:: EXTRACTED RECORDS ::

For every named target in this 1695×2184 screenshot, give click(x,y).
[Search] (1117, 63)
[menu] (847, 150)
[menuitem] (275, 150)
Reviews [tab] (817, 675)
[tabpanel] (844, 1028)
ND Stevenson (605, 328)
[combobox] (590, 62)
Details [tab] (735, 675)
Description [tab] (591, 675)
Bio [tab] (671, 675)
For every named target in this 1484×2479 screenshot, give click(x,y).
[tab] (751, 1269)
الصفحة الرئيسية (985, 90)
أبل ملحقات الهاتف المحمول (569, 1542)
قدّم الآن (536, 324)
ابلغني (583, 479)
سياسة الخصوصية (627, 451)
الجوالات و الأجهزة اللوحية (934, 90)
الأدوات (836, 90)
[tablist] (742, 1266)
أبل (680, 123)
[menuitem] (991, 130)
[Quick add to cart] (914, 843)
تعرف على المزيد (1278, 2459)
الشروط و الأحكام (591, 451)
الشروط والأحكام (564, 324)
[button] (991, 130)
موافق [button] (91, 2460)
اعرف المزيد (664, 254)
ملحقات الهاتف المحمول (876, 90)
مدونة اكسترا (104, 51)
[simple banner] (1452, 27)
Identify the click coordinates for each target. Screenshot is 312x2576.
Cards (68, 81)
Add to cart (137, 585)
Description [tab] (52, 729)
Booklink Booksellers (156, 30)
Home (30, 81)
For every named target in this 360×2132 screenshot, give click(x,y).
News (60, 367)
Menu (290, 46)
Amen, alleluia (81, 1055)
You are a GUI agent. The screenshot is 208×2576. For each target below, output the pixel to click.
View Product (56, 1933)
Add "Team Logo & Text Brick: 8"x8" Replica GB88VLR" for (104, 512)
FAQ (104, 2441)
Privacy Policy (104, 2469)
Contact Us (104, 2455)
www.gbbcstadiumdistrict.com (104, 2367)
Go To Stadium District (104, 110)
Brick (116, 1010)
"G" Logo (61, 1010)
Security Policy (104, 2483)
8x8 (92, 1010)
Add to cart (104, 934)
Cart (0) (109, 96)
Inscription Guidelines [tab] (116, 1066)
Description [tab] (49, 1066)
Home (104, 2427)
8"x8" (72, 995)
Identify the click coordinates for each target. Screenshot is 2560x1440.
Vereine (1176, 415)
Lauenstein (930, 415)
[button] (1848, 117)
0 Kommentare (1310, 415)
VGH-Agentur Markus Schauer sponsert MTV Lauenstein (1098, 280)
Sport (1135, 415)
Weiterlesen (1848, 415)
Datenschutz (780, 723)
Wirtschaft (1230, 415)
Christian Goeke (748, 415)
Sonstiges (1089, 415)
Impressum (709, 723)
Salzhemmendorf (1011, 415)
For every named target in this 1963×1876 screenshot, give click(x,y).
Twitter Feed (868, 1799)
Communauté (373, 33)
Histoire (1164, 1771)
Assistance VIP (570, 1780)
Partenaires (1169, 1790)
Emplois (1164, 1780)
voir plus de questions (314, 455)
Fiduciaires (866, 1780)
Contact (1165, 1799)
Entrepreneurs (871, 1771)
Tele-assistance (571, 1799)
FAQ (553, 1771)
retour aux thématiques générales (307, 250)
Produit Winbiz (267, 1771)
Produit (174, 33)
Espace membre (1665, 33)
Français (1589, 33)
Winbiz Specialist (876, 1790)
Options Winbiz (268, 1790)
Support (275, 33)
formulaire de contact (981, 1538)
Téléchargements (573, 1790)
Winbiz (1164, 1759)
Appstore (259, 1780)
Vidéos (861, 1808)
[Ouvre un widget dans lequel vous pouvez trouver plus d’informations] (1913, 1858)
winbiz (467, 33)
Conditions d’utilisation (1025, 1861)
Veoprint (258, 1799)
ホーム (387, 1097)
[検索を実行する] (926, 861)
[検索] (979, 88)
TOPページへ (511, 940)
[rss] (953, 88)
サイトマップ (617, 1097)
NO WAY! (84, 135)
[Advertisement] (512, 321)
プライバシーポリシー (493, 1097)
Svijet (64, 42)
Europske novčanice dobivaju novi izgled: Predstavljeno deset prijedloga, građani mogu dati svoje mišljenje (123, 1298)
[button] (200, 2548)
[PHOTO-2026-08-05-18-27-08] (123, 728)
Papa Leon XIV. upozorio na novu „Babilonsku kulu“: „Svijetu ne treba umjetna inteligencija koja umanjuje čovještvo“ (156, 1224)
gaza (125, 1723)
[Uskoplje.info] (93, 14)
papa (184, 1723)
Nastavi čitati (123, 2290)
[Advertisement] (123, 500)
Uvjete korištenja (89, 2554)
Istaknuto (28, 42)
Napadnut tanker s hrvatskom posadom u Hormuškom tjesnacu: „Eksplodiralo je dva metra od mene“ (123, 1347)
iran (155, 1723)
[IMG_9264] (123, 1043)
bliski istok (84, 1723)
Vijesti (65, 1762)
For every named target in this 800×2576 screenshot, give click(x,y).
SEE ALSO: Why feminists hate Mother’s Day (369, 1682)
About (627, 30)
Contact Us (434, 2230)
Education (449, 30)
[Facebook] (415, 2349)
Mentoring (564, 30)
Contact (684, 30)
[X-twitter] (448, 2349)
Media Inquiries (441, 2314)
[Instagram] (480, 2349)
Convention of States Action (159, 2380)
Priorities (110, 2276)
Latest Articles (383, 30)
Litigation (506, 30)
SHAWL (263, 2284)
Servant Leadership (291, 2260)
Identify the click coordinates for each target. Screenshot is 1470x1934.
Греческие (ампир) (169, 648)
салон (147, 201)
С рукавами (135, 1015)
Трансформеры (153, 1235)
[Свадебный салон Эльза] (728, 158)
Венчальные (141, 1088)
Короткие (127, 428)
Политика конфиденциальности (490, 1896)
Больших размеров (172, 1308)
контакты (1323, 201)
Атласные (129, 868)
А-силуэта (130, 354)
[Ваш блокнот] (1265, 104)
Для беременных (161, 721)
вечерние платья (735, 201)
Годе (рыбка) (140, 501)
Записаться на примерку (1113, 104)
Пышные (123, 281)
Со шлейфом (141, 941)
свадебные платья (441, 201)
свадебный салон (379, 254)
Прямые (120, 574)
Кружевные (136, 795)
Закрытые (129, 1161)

:::

TASK STATEMENT ▸
In the entries above, find each line with the word "every" and return it.

OUTPUT BELOW ▸
For every named target in this 1695×2184 screenshot, give click(x,y).
For every named target in this 1484×2479 screenshot, give click(x,y).
For every named target in this 360×2132 screenshot, give click(x,y).
For every named target in this 1963×1876 screenshot, give click(x,y).
For every named target in this 800×2576 screenshot, give click(x,y).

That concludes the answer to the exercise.